• **Extract**
Politics

Netaji Files: Government Spooked By Spying Scandal?

Anuj Dhar

May 08, 2015, 12:15 PM | Updated Feb 11, 2016, 09:25 AM IST


While the MHA did not provide the adequate answers to Anuj Dhar’s RTI query on the Netaji snooping issue, it curiously marked his query as “secret” before despatching it to the Intelligence Bureau (IB). 

Put on the back foot by public outrage over charges of spying on the members of the family of Netaji Subhas Chandra Bose, a reluctant Ministry of Home Affairs has forwarded this writer’s RTI request concerning Jawaharlal Nehru government’s spying charges to the Intelligence Bureau.

While the RTI Act exempts IB from giving any information, under the clause 24(1) of the Act, the exemption given is not applied in case of the “allegations of corruption and human rights violations”

• **Data records**
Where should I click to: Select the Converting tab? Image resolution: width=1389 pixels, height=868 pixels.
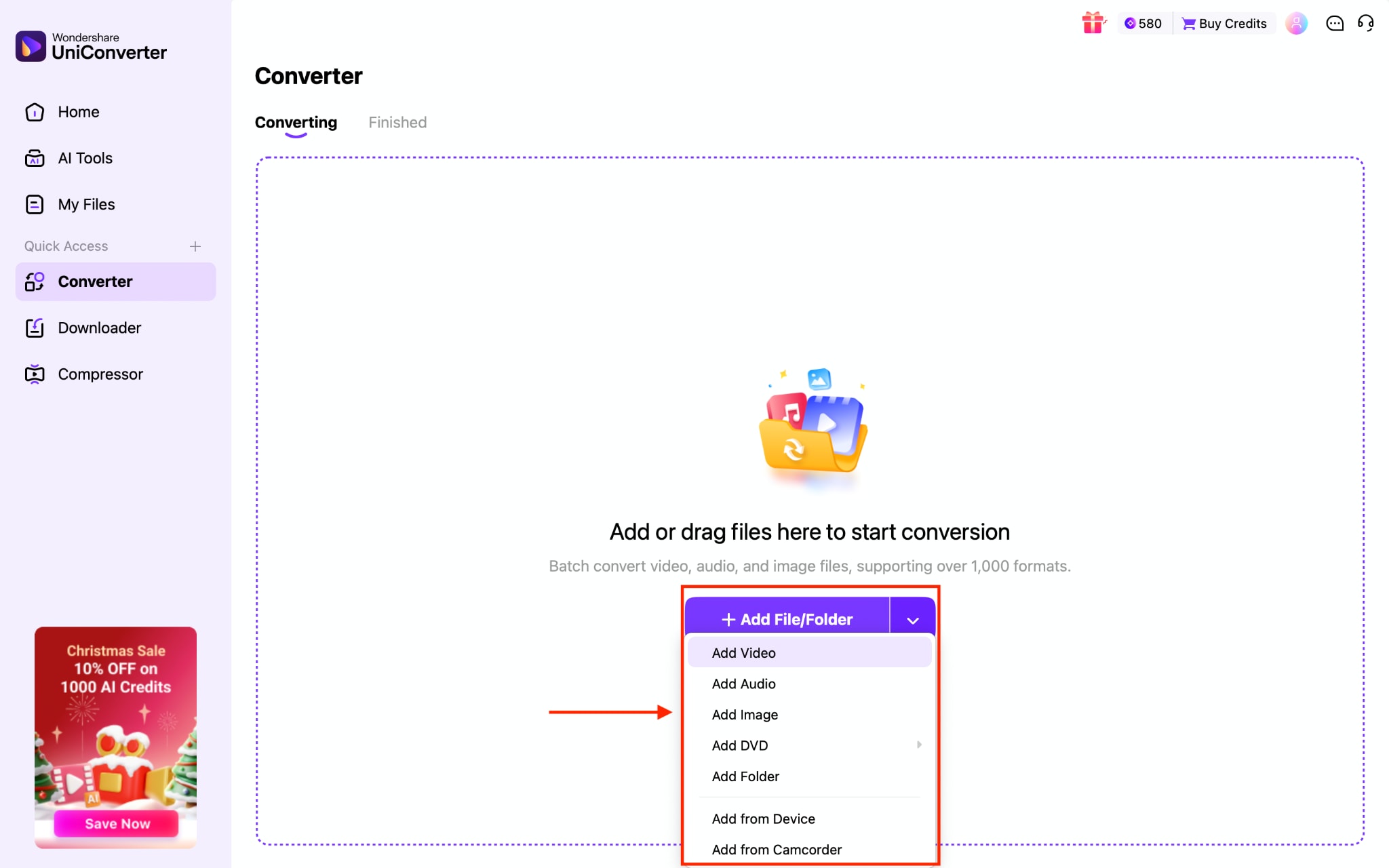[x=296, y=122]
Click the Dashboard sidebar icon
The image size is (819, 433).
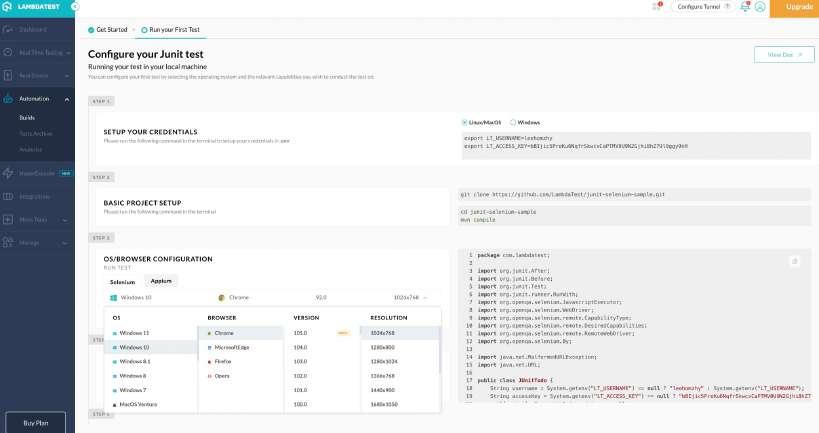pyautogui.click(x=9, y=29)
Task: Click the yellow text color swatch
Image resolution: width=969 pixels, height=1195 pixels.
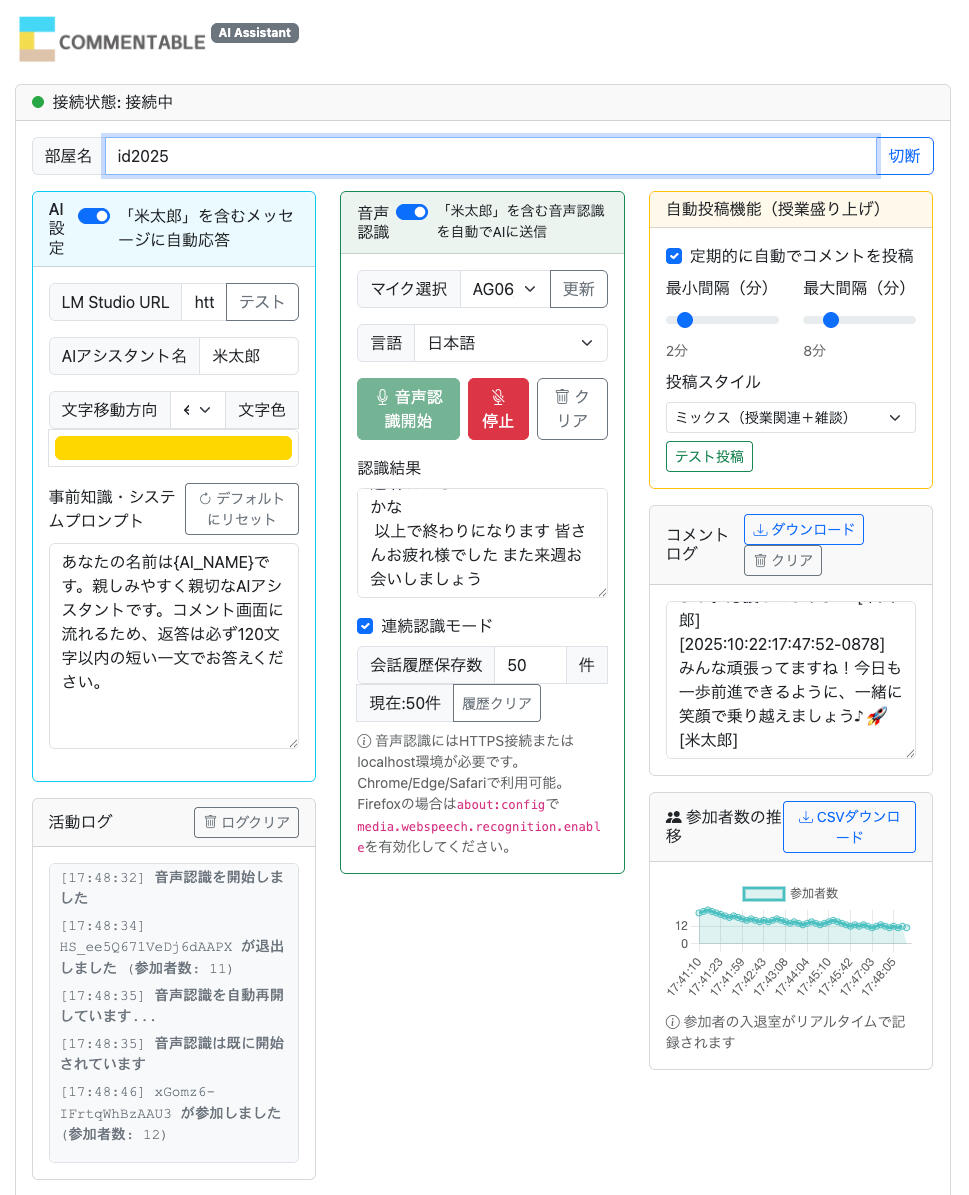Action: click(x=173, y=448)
* * *
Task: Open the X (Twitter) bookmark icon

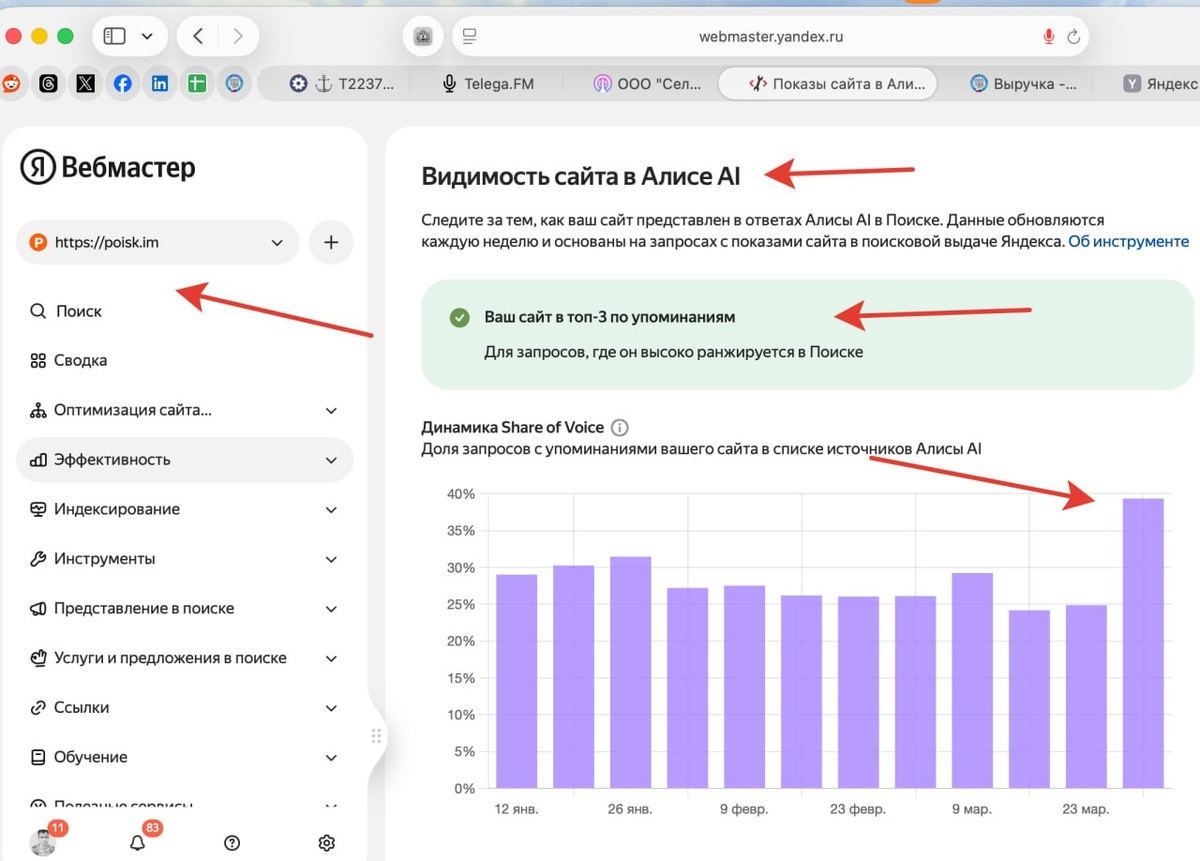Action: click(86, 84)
==
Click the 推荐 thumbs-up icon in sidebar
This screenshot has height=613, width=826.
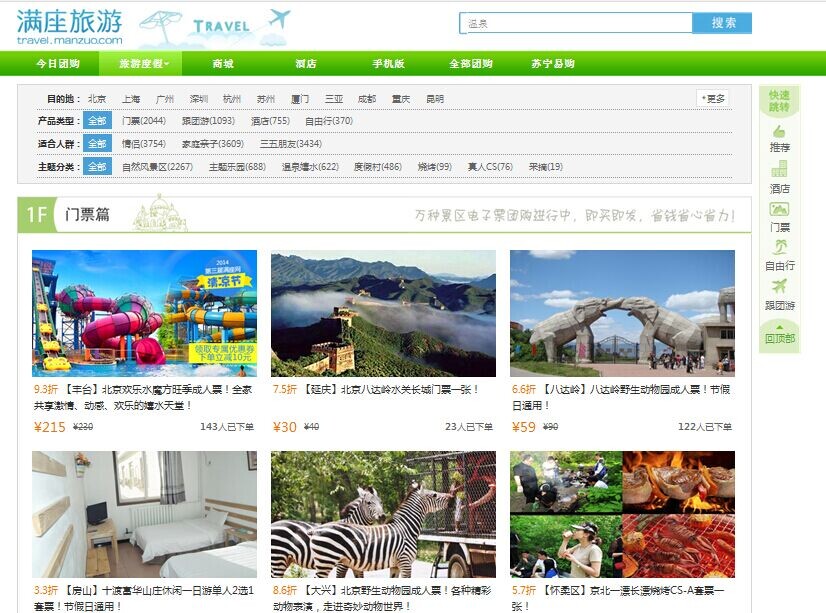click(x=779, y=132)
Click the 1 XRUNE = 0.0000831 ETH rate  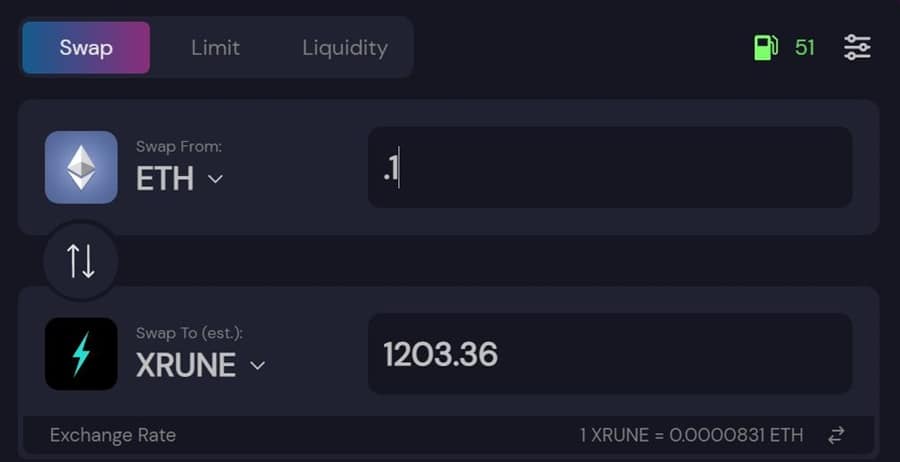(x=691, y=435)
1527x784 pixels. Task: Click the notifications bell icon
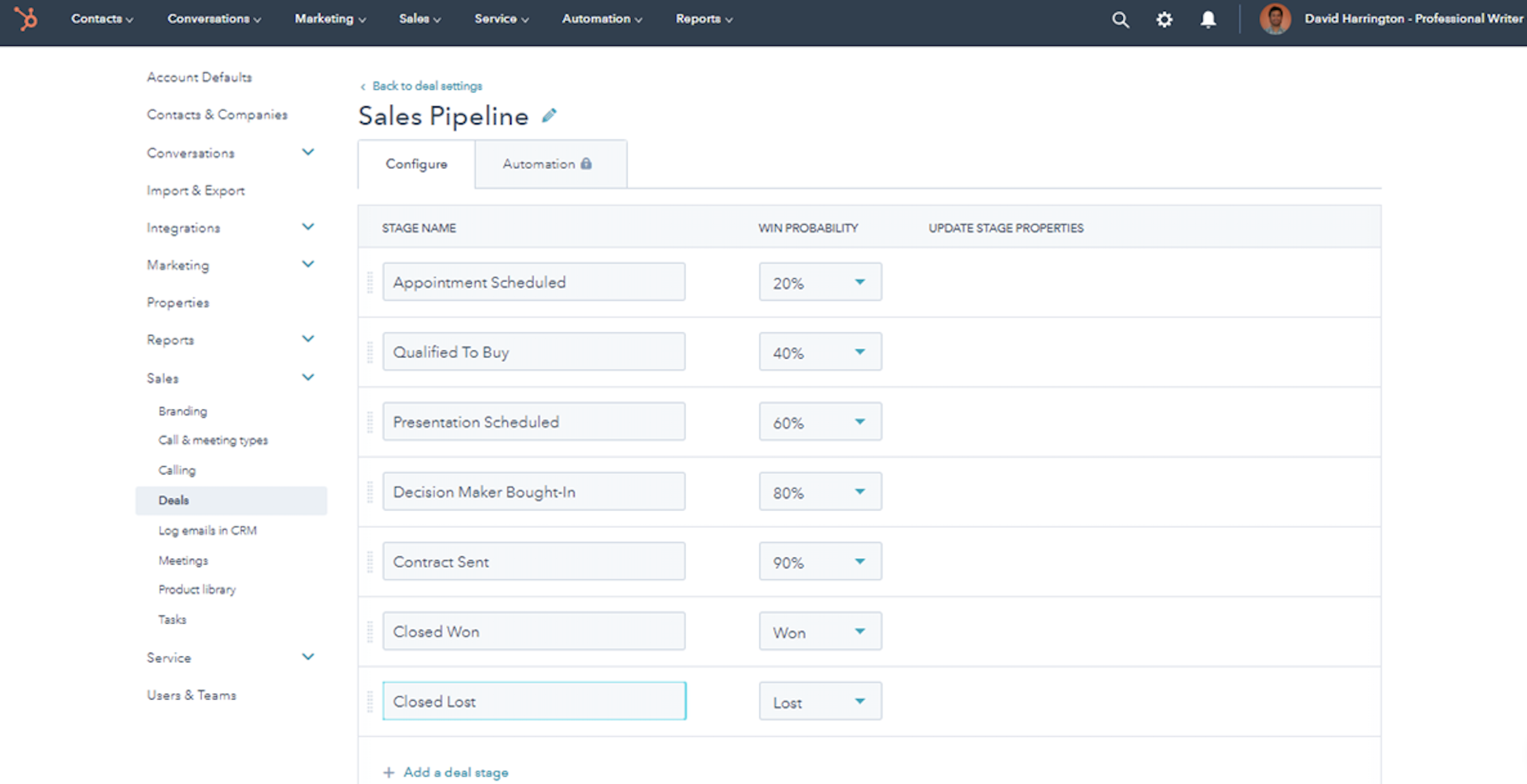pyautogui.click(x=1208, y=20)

• **Exercise prompt**
Can you transcribe the Netaji files article from "Put on the back" to "the Intelligence Bureau."?

• **Correct response**
Put on the back foot by public outrage over charges of spying on the members of the family of Netaji Subhas Chandra Bose, a reluctant Ministry of Home Affairs has forwarded this writer’s RTI request concerning Jawaharlal Nehru government’s spying charges to the Intelligence Bureau.